Topical ruxolitinib and improvement of vitiligo
A total of 330 patients with a mean age of 40.2 years (56.4% female) were enrolled in TRuE-V1, of whom, 221 received ruxolitinib. There were 343 participants randomised in TRuE-V2 with a slightly lower mean age (38.9 years, 50.1% female). The baseline mean F-VASI score was 0.95 in TRuE-V1 and 0.88 in TRuE-V2.
In TRuE-V1 the primary outcome was achieved by 29.8% of those receiving ruxolitinib and 7.4% of those using placebo (relative risk, RR = 4, 95% CI 1.9 – 8.4, p < 0.001). Similarly, in TRuE-V2, there was a significant difference between the active and placebo arms (RR = 2.7, 95% CI 1.5 – 4.9, p < 0.001).
For the secondary outcomes, in TRuE-V1, 15.3% of those assigned to ruxolitinib achieved a F-VASI90 (i.e., 90% improvement in score from baseline) compared to only 2.2% of placebo patients.
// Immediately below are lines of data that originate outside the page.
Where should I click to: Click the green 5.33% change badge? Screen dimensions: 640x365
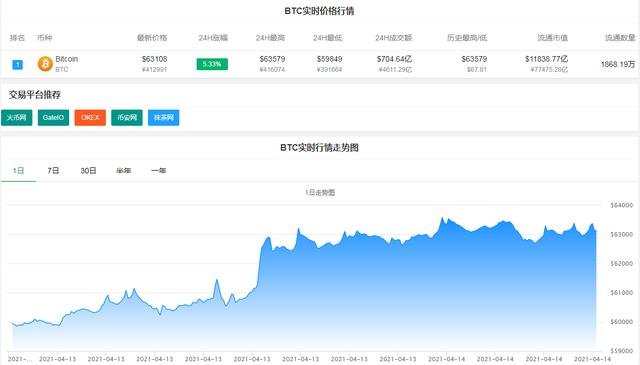[212, 64]
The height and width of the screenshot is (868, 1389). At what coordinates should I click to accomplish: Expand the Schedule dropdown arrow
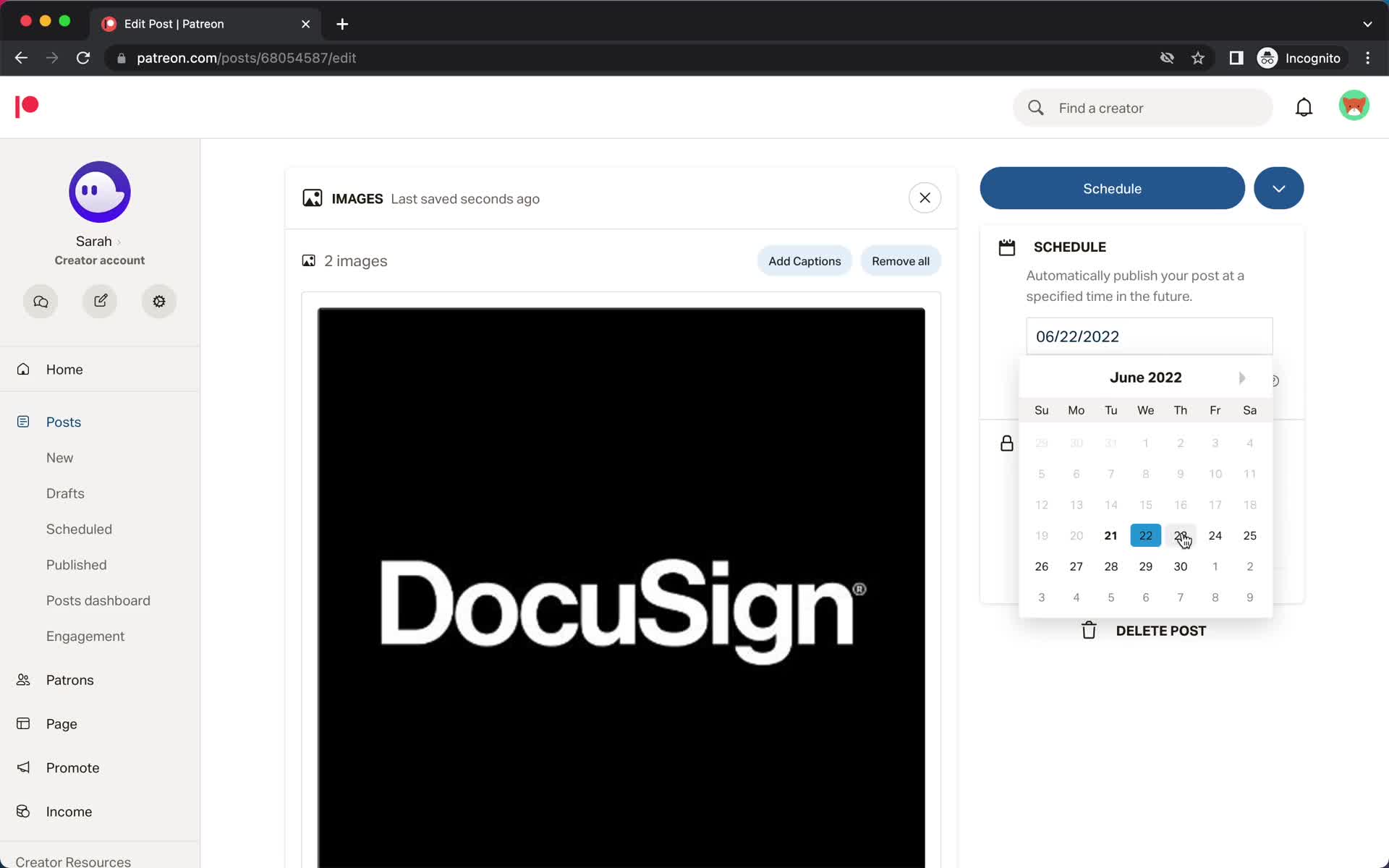(1279, 188)
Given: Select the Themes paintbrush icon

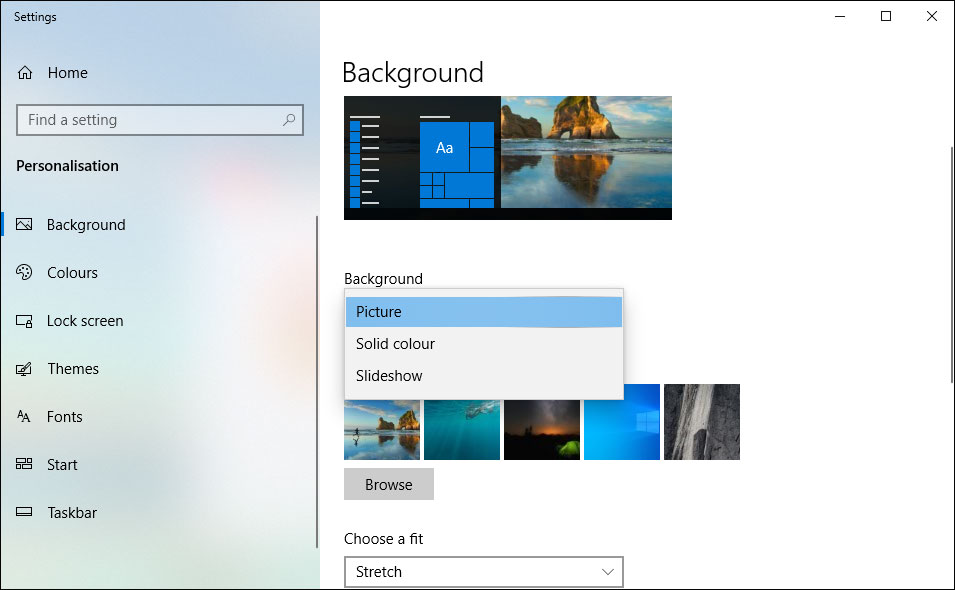Looking at the screenshot, I should point(24,368).
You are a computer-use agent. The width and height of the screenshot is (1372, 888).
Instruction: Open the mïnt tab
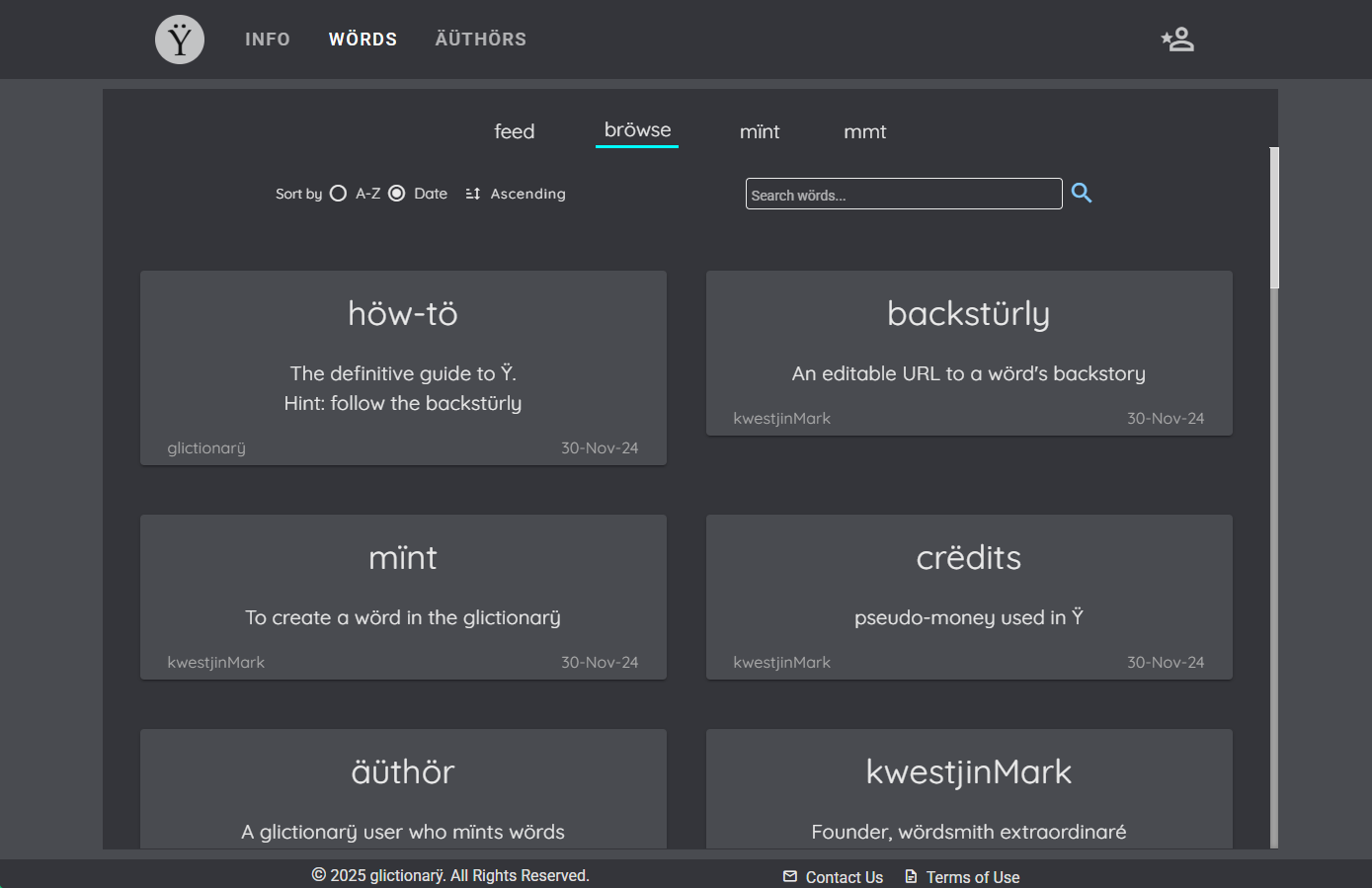(759, 131)
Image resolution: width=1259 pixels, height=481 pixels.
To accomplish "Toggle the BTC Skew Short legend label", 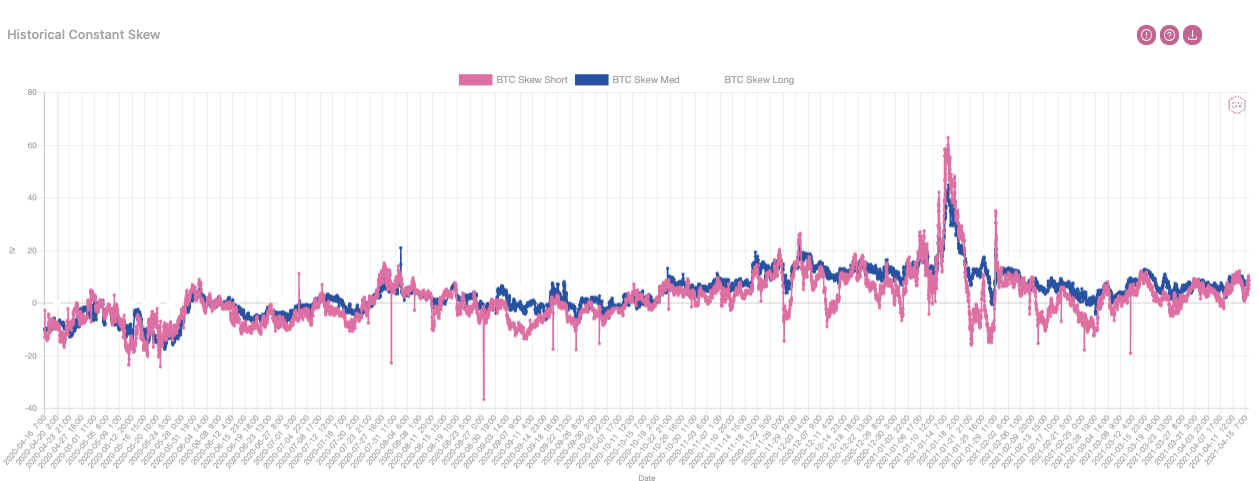I will pyautogui.click(x=532, y=80).
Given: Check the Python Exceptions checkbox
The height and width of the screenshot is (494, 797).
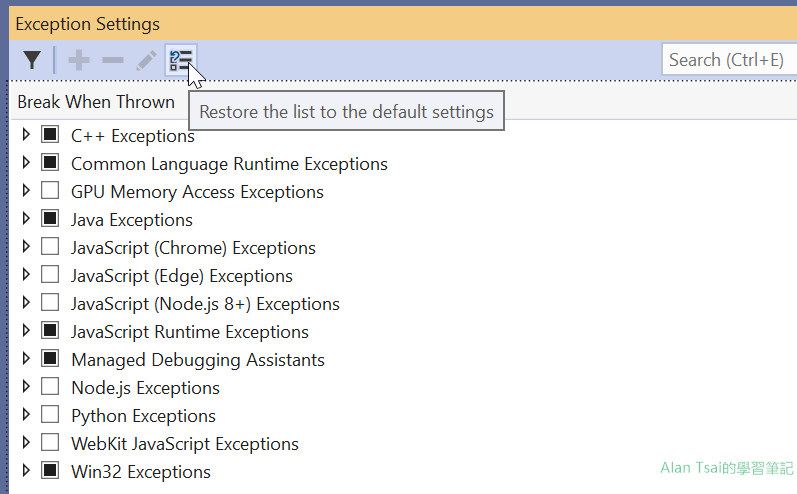Looking at the screenshot, I should pos(50,415).
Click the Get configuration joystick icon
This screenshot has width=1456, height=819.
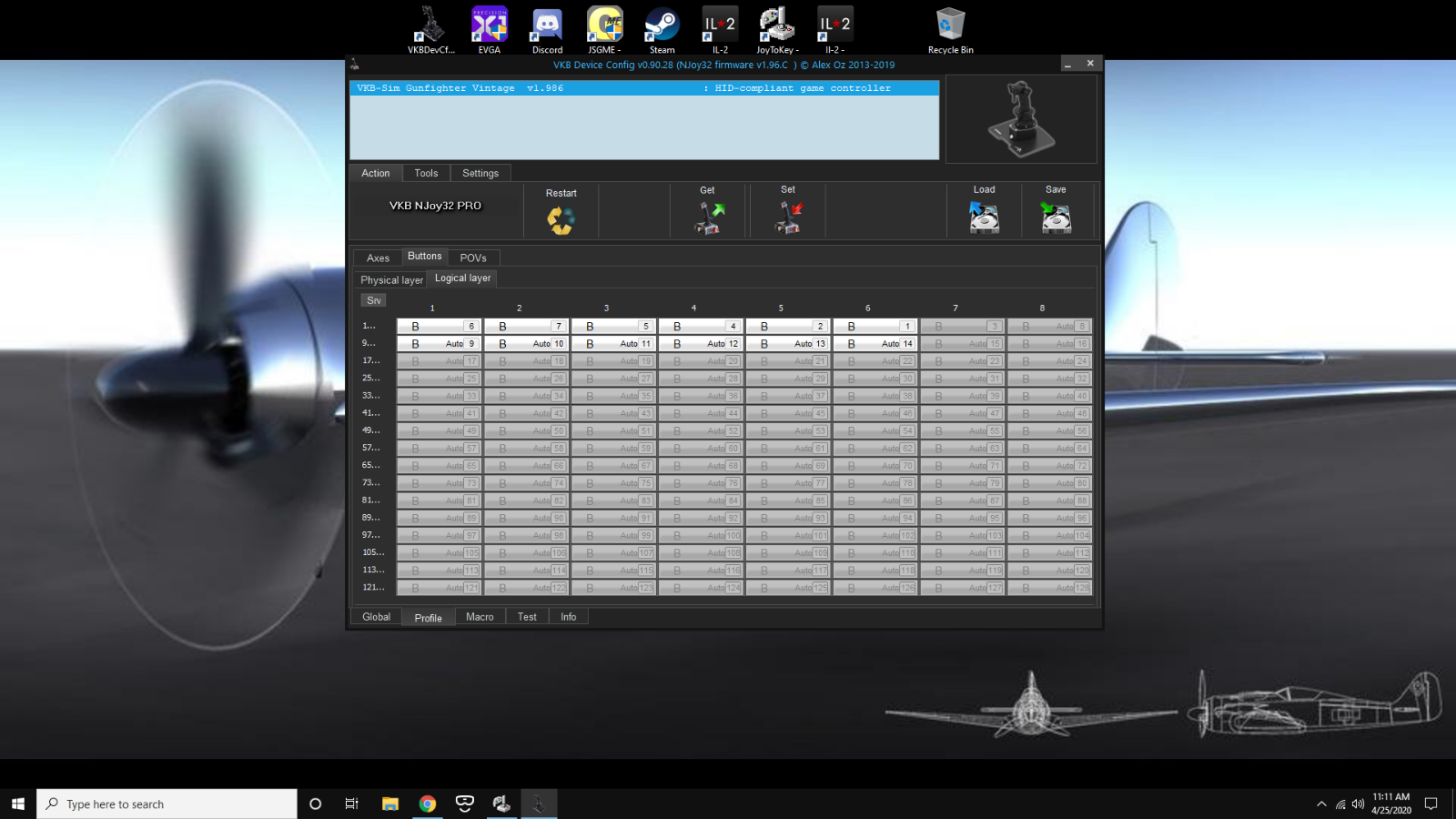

In terms of safety, mild or moderate adverse events occurred in a similar proportion of ruxolitinib patients in both trials when assessed up to 52 weeks (54.8% and 62.3%). The most common adverse events in ruxolitinib patients were application site acne (6.3%) and application site pruritus (5.4%).
The authors concluded that topical ruxolitinib was superior to placebo for re-pigmentation in vitiligo, adding that longer trials were needed to determine the effect and risks of ruxolitinib in vitiligo.
Rosemarin D et al. Two Phase 3, Randomized, Controlled Trials of Ruxolitinib Cream for Vitiligo N Eng J Med 2022.